The Giants are apparently on the verge of signing Pat Burrell to a minor league deal. One report (from Fox’s Ken Rosenthal) has it that Burrell will get an option to opt out of the contract after two weeks, presumably if he hasn’t been called up to the major league club by then.
That seems kind of stupid to me, at least as far as the Giants are concerned. Burrell has utterly failed to hit since the start of the 2009 season, and if it takes him more than 14 days to get his swing back at the Triple-A level, the Giants should have a little more time to let Burrell work out the kinks, if he can.
Thirty days, or at least 21 days, before Burrell has a right to opt out makes more sense to me.
SF Chronicle sportswriter Henry (now Hank) Schulman doesn’t like the idea of the Giants trading for Prince Fielder because he’ll cost a lot of prospects and because Fielder isn’t a good long-term bet, given his body type. I certainly agree with those points, but I don’t know that I agree with the conclusion that the Giants shouldn’t at least consider trading for Fielder if the circumstances are right come the All-Star Break.
A player of Fielder’s caliber will always cost a lot of prospects, particularly if, like Fielder, he still has until the end of next season before he becomes a free agent.
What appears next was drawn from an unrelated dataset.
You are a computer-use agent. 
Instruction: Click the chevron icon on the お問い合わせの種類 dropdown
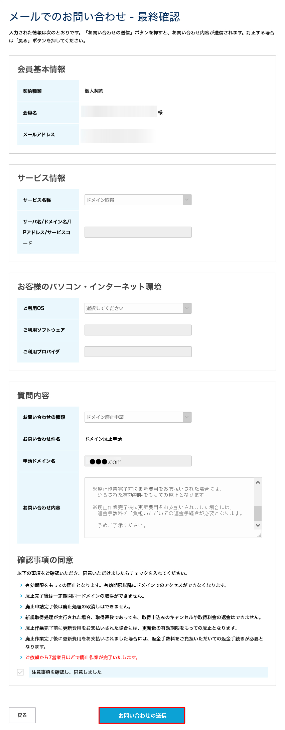point(187,417)
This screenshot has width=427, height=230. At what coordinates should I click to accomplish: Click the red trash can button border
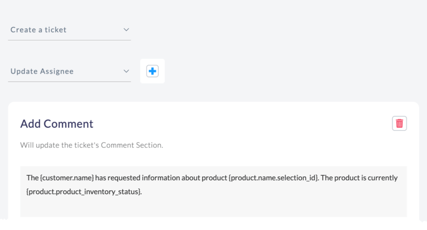coord(399,123)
If the Giants are in contention come July 10, but still in a pack of contenders (seems likely), then Fielder would be exactly what the Giants need if they are serious about winning this year or in 2011.
Getting Fielder to hit behind Pablo Sandoval would solve a whole lot of the Giants’ offensive problems. That might be worth Madison Bumgarner, Waldis Joaquin, and one other legit prospect.
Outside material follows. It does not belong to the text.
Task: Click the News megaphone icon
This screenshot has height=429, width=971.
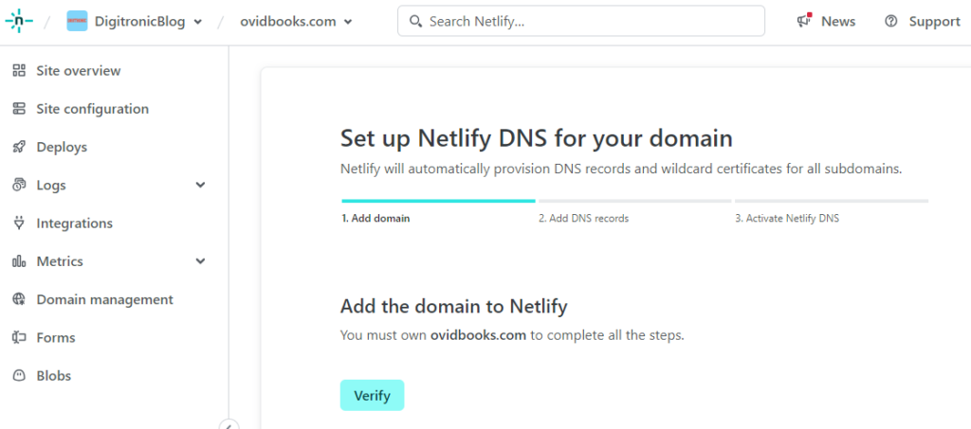Action: 804,21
The Giants have young pitchers, and the Brewers need young pitchers. The Brewers have Prince Fielder, and the Giants could sure use Fielder for the last two months of 2010 and all of 2011.
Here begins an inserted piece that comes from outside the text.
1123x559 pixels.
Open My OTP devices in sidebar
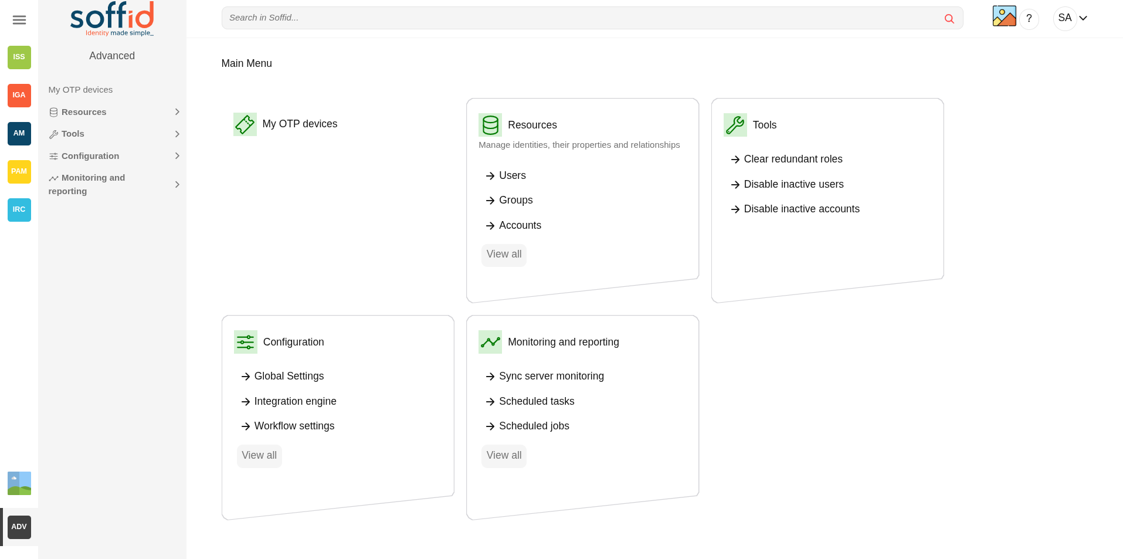[80, 90]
Just because you give up prospects for a bona fide star doesn’t mean you have to be the team to shell out the bucks when the star becomes a free agent. The Giants could offer Fielder arbitration after 2011 and get a late first-round pick in 2012 from the wealthy team that signs him. Brian Sabean doesn’t like those late first-round picks, even though Matt Cain was one of those late first-round picks (25th in the 2002 draft).
The Giants have four starters right now that are as good as any team’s top four in MLB. What they don’t have is a second top slugger to pair up with Pablo Sandoval.
I would not give up the idea of a possible Prince Fielder trade, unless the Giants clearly don’t have a reasonable chance of making the postseason come late July. The Giants’ aces aren’t going to be at the top of their game forever, and sometimes you have to trade away part of your future for a real shot to win now.
Call it the Fred McGriff Rule. In 1993, the Braves traded away some pretty legit looking prospects (at least Melvin Nieves looked pretty good) to the Padres for two months of Fred McGriff. McGriff hit like a fool those two months, and the Braves won 104 games, just beating out the Giants, who finished with 103 wins.
None of the prospects the Padres got ever really amounted to much.
Sometimes you have to throw caution to the wind and go for it. With the pitching the Giants have now, it might be the time for the Giants to do just that.